Rabbi Nicole Auerbach writes, “There are [certain moments] in which it is possible to feel fear and reverence and awe in one single, combined inner experience.” Imagine standing on the very edge of an immense canyon and looking down into the vast expanse, while also appreciating the magnificent colors and rock striations, and also considering a time hundreds of thousands of years prior when the river on the canyon floor first began to carve out the chasm before you. “Wouldn’t one feel dread at the sheer drop into the yawning abyss, along with astonishment at the spectacular and colorful vista, and also a sense of awe at the divine majesty which permeates our magnificent world?” 

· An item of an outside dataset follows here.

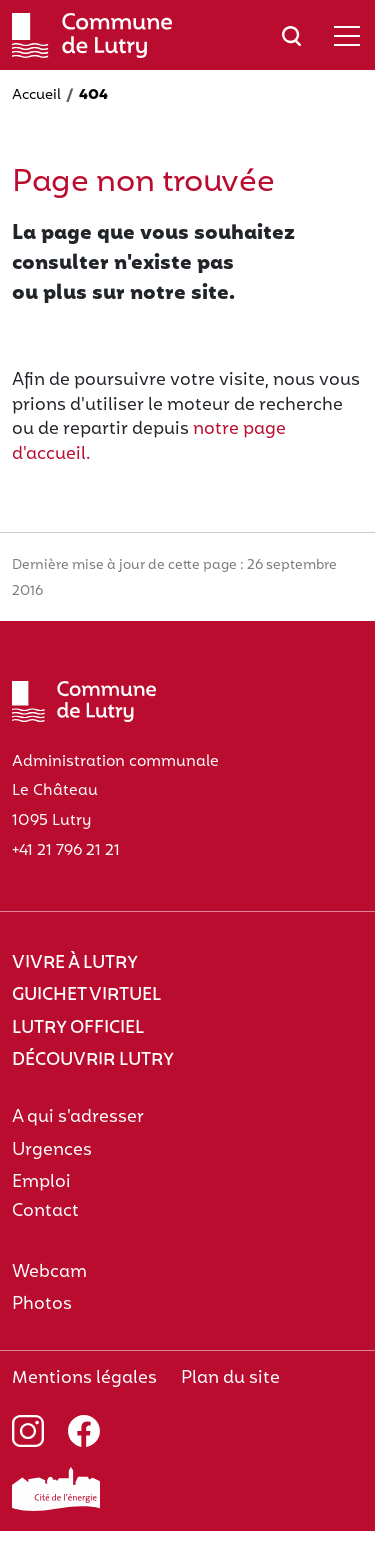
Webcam (49, 1272)
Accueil (36, 95)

Certain situations or experiences in our lives readily evoke this multi-faceted sense of awe without any personal effort. However, it is also possible to cultivate the capacity to experience awe in our daily lives, not by seeking out the spectacular but by learning to see the spectacular in everything. During the month of Elul, these final weeks and days prior to the start of a New Year provide us an ideal window of time in which to train our hearts and souls to be open to these awesome possibilities.

In his book This is Real and You are Completely Unprepared, Rabbi Alan Lew writes, “We remember that on Rosh Hashanah, we ‘will stand before God.’  What will God see on that day? What will you see or experience?” These days of spiritual preparation are intended to remind us that we can experience a good deal more awe than we ordinarily might, but only to the degree that we are truly awake, only in proportion to the time and energy we devote to our personal spiritual awareness and growth. As the shofar sounds throughout the month of Elul, may it open our hearts to the possibility and experience of awe in our lives.